Although it is possible to implement the types of algorithms mentioned
above using recursive CTEs, this feature has two significant advantages:
First, iterative CTEs consume significantly less memory. Consider a CTE of
N tuples and I iterations. With recursive CTEs, such a relation would grow
to (N * I) tuples. With iterative CTEs, however, all prior iterations are
discarded early. As such, the size of the relation would remain N,
requiring only a maximum of (2 * N) tuples for comparisons of the current
and the prior iteration. Furthermore, in queries where the number of
executed iterations represents the stop criterion, recursive CTEs require
even more additional per-tuple overhead - to carry along the iteration
counter.
Second, iterative CTEs have lower query response times. Because of its
smaller size, the time to scan and process the intermediate relation, to
re-compute ranks, clusters, etc., is significantly reduced.

-- Work to do --
• 1. Answer these questions from the passage on iterative CTEs:
(a) With recursive CTEs, to how many tuples would a CTE of N tuples and I iterations grow?
(b) What is the maximum number of tuples that iterative CTEs require for comparing the current and the prior iteration?
(c) What is the second advantage of iterative CTEs?
• 2. List each distinct tuple count, written as an expression in N and I, that the passage on iterative CTEs gives.

-- Recorded information --
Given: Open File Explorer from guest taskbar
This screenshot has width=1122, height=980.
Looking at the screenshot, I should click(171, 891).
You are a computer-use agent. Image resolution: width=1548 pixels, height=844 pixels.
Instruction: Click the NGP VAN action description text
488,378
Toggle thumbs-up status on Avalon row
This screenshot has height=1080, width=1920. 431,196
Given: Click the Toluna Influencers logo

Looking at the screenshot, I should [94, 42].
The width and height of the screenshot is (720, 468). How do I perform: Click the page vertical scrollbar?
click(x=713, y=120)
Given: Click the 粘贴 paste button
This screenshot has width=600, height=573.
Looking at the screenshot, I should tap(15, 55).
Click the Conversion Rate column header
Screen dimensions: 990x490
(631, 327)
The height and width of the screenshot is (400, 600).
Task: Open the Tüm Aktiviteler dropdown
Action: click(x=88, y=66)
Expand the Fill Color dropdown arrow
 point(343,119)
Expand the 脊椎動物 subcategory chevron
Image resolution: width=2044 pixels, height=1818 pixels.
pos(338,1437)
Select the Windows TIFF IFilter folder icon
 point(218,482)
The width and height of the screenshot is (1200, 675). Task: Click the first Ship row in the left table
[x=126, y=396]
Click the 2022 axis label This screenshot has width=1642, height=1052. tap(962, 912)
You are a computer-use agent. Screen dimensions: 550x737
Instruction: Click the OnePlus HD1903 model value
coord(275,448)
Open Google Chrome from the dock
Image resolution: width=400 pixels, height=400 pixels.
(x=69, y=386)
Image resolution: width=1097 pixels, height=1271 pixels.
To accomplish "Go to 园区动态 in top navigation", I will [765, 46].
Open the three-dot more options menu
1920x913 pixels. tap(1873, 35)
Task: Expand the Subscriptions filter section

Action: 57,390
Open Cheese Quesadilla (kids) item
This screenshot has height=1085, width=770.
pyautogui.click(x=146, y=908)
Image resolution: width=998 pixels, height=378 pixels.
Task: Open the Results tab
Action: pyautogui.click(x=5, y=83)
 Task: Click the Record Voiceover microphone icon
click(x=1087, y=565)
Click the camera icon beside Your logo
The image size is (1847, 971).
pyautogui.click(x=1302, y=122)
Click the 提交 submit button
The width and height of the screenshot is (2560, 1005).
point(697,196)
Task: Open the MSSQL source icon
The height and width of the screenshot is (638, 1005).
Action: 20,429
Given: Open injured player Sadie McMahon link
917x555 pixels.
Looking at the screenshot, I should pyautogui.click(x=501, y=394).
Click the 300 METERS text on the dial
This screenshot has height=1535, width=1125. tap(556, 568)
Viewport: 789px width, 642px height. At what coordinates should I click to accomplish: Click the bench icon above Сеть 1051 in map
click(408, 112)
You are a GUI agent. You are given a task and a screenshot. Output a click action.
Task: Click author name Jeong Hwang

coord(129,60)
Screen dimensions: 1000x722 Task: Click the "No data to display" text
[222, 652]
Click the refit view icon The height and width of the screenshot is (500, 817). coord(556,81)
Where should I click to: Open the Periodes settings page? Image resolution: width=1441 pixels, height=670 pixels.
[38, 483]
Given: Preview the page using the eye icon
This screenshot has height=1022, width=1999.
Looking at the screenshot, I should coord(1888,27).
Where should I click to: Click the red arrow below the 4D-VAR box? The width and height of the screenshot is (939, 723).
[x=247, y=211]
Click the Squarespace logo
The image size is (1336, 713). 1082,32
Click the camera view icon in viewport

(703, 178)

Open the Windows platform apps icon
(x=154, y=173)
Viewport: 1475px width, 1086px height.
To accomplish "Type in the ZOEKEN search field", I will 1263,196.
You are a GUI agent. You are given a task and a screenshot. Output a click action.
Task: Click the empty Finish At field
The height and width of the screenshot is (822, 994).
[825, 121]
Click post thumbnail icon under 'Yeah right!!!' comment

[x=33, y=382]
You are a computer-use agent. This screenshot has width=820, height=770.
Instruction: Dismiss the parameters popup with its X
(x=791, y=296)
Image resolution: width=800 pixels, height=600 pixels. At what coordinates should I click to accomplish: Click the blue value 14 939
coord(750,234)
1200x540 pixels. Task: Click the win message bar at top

-- Answers to the problems --
• 1.
(a) (N * I) tuples
(b) (2 * N) tuples
(c) Lower query response times

• 2.
- N: the size of the CTE, which stays the same with iterative CTEs
- (N * I): the size a recursive CTE would grow to
- (2 * N): the maximum needed with iterative CTEs to compare the current and prior iteration